Saturday, February 26, 2005

Poker Report

My third tourney date was rather like the second- a little bit better than the time before, and another nice lesson on the game was learned.

My play was generally very sound. This time, I finished eighth overall, good for 200 points. I'm climbing the ladder, but by baby steps. I'll need that quantum leap next time. Scoreboard. I'm still in 15th. Only the top five advance to an invitational tourney.

I stuck with my game plan and it paid off. Going into the final table, I was in third place. Problem was, the chip leader had 4x more chips than me, and I only had about 2x those at the bottom. I had a real opportunity to surge ahead, but I messed it up.

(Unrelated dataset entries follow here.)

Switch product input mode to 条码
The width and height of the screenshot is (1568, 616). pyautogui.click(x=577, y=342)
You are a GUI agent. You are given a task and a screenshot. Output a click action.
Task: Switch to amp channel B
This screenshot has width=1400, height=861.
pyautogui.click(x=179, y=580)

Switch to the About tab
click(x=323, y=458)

Until the final table is formed, the players deal their own hands. At the final table, ten players were crushed together along with a dealer. On the second hand, I lost sight of the fact that the dealer was not a player. I was dealt pocket sixes while being the big blind. The flop turned up another six. I was excited. Since I was sitting to the left of the dealer and I wanted to just capture the blinds and the first round of bets, I called all-in. Problem was, I was out of sequence. The action was three players ahead of me. Some of them were going to bet, but they quickly folded up. Exposed, I went all-in anyway and picked up the pot. Had I been aware of the sequence, I would have captured at least an extra 1,000 or so chips.

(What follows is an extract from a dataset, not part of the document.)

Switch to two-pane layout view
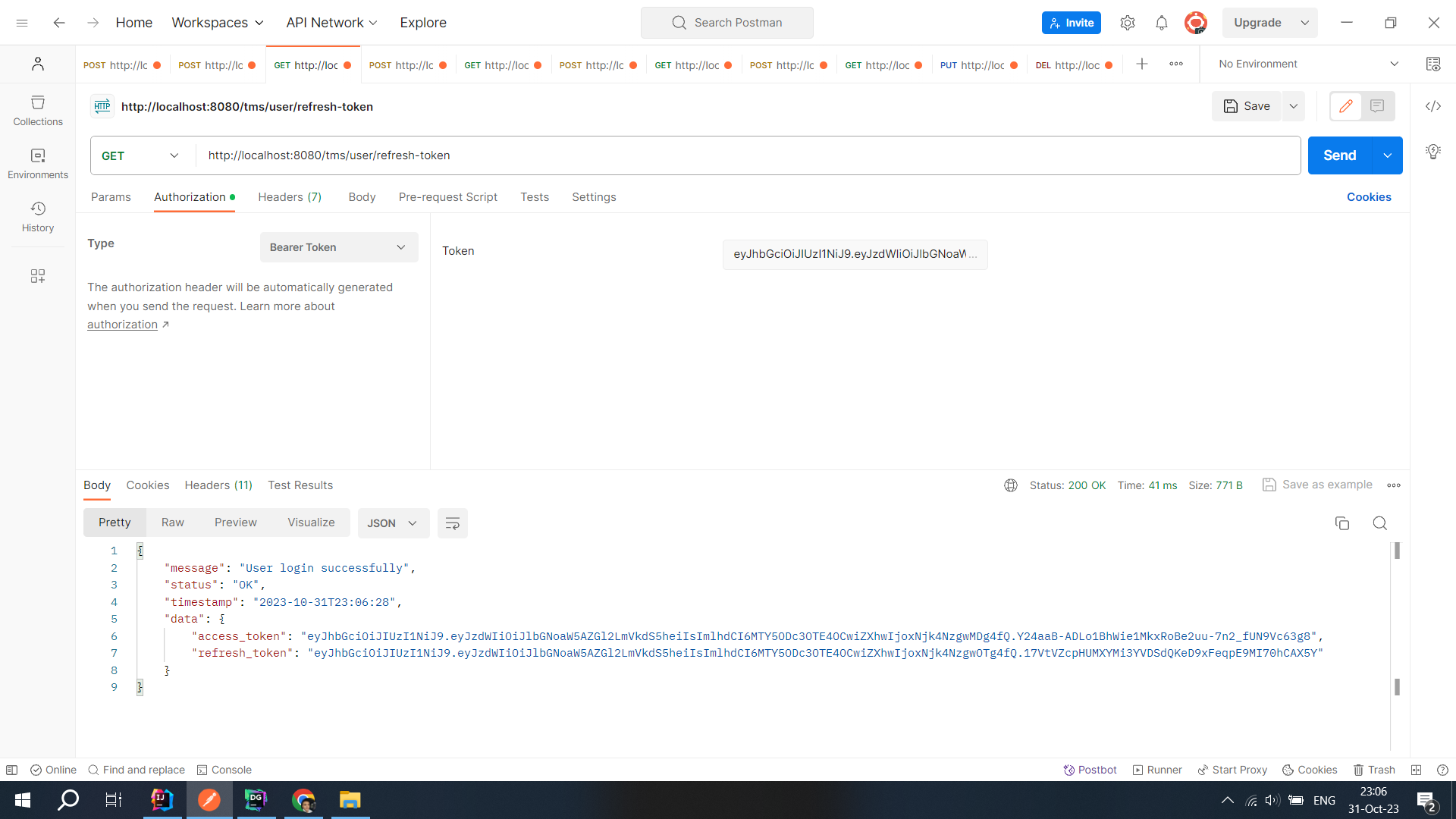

Lesson: PAY ATTENTION TO SEQUENCE!

From there on, it was downhill. A player looking to leave the table because his wife was ready to go started playing every hand all-in. I played a K-Q suited against his all-in 3-7 off-suit. Hard to feel bad about that, right? Here comes the flop. Two 3s and a 7. Nuts! What can you do? It cut my chip stack by two-thirds, and I limped through the rest of my limited time at the final table.